When I backed both Ande and Rumer, I did it bareback. I felt I could more easily "emergency dismount" if necessary. But I found that MY balance is so much better in a saddle that they were more comfortable and balanced with a saddle. Plus, Percy is not skinny but he does have withers that the ponies don't! Thirdly- he's bigger! I could sit down onto the ponies but even using the muck bucket, I had to go up to get on Percy. So I opted to try this one in a saddle.
I wrote into a list serve asking if anyone else has trouble with these horses trying to get on the mounting block with the rider and yes, I found I am not alone. They have learned about standing on a mat and plastic, etc. Once they find you are clicking them for coming closer to the block, they jump to the conclusion that you'd like them up there with you and they are more than happy to oblige. This has resulted in me going ass-over-teakettle backwards off the block on more than one occasion. I was relieved to know others have had the problem and have dealt with it in g
ood woman even posted pics of her horse with front feet on the top step of the block and back feet on the bottom step! I admired her training innovation but didn't want to go that route. Instead I did a lot of review of having him step away from a touch on the shoulder. He is very good at that and so going back and forth from approaching the block to stepping away enabled me to prevent him from stepping too far into me. Without the saddle I would simply touch both hands to his back when he was in the right spot and then click and treat. With the saddle I would grab pommel and cantle and just wiggle the saddle a bit as Alex does, then click and treat.
As much as Percy likes to be correct, when he figures out what I want, he thinks that bigger, faster and more must be better. It didn't take long for him to start hustling to the overturned muck bucket. I learned from another poster to alternate the calm, quiet behaviors with the new ones to counteract such over-enthusiasm. We would approach the block and if he got quick, I'd calmly
stop him and we'd work on head down before proceeding. I have to be careful not to use head down as a punishment or a test, but rather with the true intent of helping him relax. Sometimes we'd have to do it between steps in lining up as well but it did result in a much quieter mounting block process.
My final decision was to back him in a halter and lead, rather than a bridle, and to do it with no one holding him. He can be enough of a live wire that I did not want to rely on "equipment" or someone else to control him. I wanted him calm, quiet and happy enough with the proceedings that he would offer to stand. I needed to be SO confident in him that I did not feel I needed anything more.
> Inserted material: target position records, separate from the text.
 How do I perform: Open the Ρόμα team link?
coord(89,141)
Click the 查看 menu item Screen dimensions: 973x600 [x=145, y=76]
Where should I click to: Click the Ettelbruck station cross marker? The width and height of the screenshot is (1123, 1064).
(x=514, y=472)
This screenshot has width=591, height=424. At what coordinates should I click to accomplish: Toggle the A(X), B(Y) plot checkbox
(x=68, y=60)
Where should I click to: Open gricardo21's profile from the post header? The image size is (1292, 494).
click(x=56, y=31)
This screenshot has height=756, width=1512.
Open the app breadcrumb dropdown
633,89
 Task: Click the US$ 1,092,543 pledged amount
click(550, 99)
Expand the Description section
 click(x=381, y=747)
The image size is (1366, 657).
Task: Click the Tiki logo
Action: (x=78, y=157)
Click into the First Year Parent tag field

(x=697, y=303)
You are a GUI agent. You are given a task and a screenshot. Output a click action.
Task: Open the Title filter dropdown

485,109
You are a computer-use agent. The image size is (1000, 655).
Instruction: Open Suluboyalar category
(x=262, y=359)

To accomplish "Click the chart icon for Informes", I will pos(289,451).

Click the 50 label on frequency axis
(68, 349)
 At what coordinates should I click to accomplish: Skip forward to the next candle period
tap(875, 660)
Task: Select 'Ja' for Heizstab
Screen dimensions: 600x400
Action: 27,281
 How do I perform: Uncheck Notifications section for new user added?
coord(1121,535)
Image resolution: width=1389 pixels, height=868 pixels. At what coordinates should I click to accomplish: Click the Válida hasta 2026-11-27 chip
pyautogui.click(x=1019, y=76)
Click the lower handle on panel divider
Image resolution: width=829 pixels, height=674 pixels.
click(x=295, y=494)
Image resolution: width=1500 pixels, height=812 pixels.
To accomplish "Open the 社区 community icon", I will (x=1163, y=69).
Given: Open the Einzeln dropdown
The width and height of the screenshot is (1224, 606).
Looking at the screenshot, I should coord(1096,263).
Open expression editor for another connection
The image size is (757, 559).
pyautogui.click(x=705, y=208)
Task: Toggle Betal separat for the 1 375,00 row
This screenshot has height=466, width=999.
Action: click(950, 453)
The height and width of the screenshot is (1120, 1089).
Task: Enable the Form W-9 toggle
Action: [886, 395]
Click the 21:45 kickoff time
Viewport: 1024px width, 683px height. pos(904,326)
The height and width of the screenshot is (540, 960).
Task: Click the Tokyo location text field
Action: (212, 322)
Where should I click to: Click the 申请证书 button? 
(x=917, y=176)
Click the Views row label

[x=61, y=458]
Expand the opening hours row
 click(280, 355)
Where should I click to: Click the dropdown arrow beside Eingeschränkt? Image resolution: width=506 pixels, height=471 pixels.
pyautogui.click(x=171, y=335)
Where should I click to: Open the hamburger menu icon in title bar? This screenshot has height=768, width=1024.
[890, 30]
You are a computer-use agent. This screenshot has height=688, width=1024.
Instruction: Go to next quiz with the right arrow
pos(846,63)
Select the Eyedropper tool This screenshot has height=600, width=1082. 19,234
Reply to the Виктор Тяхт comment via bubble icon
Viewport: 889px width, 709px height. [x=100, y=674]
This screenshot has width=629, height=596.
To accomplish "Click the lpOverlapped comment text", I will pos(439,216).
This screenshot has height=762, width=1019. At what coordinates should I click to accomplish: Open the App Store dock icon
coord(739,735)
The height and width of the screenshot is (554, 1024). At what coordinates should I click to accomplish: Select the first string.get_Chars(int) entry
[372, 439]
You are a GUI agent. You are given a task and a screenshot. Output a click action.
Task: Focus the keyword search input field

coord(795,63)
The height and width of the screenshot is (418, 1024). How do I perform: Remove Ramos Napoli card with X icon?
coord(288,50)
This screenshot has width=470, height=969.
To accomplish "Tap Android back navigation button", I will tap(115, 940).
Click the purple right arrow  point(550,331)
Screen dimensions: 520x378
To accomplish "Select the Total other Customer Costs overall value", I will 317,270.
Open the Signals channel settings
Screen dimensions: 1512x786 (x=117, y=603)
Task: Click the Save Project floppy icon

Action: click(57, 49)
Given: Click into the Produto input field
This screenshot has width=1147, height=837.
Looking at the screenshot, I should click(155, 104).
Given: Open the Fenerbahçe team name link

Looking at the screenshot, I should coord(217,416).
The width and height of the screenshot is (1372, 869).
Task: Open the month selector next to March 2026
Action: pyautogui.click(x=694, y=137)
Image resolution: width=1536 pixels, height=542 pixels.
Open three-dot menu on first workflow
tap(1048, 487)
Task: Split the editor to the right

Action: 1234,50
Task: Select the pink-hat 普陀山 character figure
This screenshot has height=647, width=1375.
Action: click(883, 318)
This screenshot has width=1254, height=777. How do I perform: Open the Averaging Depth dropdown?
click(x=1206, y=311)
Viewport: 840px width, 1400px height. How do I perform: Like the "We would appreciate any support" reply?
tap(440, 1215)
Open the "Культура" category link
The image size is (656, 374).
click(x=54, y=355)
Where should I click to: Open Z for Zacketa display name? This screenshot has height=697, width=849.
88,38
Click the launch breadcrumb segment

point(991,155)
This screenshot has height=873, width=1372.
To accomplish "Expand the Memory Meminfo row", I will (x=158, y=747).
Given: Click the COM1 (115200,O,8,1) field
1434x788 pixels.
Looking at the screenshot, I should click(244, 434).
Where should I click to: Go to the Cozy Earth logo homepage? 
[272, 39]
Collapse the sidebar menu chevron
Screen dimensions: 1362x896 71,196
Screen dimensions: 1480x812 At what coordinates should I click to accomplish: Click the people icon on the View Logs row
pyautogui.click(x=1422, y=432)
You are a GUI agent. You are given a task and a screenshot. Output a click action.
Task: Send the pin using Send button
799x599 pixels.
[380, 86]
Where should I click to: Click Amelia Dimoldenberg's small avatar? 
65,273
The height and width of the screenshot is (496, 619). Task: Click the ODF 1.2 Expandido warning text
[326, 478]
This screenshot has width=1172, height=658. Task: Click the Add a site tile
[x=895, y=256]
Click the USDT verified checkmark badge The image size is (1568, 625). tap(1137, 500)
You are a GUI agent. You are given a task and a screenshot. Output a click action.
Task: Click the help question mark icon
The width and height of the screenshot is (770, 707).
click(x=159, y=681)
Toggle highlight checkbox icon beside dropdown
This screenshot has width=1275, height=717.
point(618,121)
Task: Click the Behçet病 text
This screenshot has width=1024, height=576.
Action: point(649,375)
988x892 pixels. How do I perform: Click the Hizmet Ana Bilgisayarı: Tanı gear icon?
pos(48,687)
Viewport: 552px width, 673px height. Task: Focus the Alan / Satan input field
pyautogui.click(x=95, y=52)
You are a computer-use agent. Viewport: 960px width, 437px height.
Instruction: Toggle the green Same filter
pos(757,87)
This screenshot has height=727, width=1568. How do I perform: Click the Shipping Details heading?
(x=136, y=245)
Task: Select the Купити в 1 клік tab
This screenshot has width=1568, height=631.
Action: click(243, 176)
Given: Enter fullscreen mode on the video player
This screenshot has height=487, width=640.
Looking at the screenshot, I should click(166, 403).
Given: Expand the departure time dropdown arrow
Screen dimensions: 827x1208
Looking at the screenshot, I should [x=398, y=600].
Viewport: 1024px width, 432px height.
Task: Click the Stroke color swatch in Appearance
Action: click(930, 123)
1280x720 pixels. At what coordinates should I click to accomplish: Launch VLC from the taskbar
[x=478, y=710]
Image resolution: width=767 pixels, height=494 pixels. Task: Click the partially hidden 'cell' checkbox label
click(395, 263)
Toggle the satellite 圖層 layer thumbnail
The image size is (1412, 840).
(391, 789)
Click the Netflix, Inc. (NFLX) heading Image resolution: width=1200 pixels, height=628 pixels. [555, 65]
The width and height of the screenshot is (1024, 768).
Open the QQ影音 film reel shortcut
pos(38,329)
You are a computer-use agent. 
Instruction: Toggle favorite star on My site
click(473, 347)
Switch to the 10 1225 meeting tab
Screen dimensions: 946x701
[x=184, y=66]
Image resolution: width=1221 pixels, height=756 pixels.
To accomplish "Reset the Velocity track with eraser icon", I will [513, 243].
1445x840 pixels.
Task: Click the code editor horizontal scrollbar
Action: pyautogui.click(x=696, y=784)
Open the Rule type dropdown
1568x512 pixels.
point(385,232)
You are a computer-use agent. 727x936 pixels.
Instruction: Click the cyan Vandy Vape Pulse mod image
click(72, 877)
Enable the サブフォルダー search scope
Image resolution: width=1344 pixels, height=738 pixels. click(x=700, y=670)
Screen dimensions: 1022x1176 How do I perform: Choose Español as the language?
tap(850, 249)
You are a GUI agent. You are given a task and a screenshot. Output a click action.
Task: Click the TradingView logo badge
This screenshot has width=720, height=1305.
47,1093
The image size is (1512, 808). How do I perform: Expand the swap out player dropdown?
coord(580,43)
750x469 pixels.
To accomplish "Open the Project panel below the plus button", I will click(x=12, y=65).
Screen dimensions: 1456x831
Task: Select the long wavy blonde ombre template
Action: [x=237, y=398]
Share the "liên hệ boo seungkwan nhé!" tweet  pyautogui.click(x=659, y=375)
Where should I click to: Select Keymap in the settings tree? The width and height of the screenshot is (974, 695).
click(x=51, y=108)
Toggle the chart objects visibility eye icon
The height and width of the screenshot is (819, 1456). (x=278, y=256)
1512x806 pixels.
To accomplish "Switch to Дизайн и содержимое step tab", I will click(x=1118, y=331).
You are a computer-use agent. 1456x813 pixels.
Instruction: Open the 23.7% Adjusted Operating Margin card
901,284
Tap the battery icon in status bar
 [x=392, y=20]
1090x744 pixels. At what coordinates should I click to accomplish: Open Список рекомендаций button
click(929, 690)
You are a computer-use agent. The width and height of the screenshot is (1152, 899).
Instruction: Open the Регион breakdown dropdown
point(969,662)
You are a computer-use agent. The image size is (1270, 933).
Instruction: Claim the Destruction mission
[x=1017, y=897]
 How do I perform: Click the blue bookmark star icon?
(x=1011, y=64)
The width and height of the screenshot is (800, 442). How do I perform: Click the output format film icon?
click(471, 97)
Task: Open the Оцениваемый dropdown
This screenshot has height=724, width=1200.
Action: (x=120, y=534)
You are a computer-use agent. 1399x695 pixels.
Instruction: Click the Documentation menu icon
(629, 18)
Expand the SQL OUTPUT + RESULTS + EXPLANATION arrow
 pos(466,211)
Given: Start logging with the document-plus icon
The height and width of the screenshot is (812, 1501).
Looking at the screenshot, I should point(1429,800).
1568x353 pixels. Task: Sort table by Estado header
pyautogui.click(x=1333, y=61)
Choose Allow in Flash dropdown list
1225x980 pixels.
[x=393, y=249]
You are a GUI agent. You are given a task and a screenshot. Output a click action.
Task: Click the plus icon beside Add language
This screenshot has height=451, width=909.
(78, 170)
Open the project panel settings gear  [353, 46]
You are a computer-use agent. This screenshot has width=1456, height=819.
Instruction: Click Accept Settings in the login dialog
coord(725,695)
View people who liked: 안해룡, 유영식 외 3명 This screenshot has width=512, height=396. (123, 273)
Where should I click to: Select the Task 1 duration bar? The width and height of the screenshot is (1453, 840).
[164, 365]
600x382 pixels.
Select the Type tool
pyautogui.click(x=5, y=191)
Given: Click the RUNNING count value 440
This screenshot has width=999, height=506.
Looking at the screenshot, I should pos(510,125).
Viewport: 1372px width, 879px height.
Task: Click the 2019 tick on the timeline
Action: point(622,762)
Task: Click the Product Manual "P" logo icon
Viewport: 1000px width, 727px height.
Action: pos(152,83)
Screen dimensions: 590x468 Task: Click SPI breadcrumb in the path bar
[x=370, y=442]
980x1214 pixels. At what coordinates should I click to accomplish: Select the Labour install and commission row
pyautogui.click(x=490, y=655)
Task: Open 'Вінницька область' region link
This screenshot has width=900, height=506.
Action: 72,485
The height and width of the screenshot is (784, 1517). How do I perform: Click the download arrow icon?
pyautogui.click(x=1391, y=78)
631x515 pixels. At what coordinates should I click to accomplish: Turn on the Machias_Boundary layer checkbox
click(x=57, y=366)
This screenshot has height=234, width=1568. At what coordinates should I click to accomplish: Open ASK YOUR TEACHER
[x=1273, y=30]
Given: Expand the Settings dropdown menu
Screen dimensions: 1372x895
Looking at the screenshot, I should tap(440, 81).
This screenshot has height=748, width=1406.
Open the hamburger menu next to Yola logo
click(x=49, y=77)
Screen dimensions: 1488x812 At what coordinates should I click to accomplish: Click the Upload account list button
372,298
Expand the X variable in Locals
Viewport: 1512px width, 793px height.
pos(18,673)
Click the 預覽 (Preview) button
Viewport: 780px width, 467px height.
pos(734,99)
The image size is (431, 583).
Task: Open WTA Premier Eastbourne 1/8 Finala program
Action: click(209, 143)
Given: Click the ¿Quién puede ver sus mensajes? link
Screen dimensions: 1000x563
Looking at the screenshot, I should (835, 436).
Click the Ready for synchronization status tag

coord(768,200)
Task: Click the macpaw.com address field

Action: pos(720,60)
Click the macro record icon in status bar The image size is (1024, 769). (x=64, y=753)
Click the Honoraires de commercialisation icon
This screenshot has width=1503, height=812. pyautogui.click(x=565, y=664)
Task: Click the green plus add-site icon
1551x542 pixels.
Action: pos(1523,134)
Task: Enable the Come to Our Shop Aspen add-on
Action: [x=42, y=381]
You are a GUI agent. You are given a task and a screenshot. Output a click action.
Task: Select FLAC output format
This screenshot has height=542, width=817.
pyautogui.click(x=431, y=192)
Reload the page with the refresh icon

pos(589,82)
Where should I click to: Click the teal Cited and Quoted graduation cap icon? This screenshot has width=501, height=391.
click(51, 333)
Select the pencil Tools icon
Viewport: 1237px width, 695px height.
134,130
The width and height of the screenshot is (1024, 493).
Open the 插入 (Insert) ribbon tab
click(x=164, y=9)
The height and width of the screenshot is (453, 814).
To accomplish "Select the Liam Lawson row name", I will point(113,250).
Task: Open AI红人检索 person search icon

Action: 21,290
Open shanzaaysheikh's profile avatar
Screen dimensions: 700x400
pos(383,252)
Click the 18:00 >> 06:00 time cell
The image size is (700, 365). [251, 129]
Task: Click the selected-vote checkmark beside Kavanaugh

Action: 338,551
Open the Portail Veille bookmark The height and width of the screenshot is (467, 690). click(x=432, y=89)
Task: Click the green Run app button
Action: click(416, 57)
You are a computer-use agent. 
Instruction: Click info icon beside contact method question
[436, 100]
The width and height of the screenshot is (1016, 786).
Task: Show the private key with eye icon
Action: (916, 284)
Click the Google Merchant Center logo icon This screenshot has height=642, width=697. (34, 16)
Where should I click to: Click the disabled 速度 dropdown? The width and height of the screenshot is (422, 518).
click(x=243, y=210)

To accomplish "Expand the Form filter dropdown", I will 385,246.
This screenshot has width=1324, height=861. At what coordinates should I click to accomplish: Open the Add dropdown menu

So for a couple days, we lined up to the block in halter, rope and saddle and I'd just play with weight in the stirrup and leaning over. He was so nonchalant about it that it was
really tempting to climb aboard! I always wear a safety vest in addition to helmet when I ride the youngsters so I also made sure he saw me in that getup and heard the velcro of the vest.
Finally the big day arrived when my husband volunteered to be close enough to take a couple pictures and Percy was just as happy as could be with the whole thing. I was bursting with happiness.
That was three weeks ago and I haven't done it again since. My goal was not to get on and "break him" in short time. It was to show him- look, this is something else weird we can do, then go back to the old games and some day soon I'll get on again and maybe take a few steps. In the meantime we are working on Pony Pilates to strengthen his back so he is better able to carry me when we do more riding.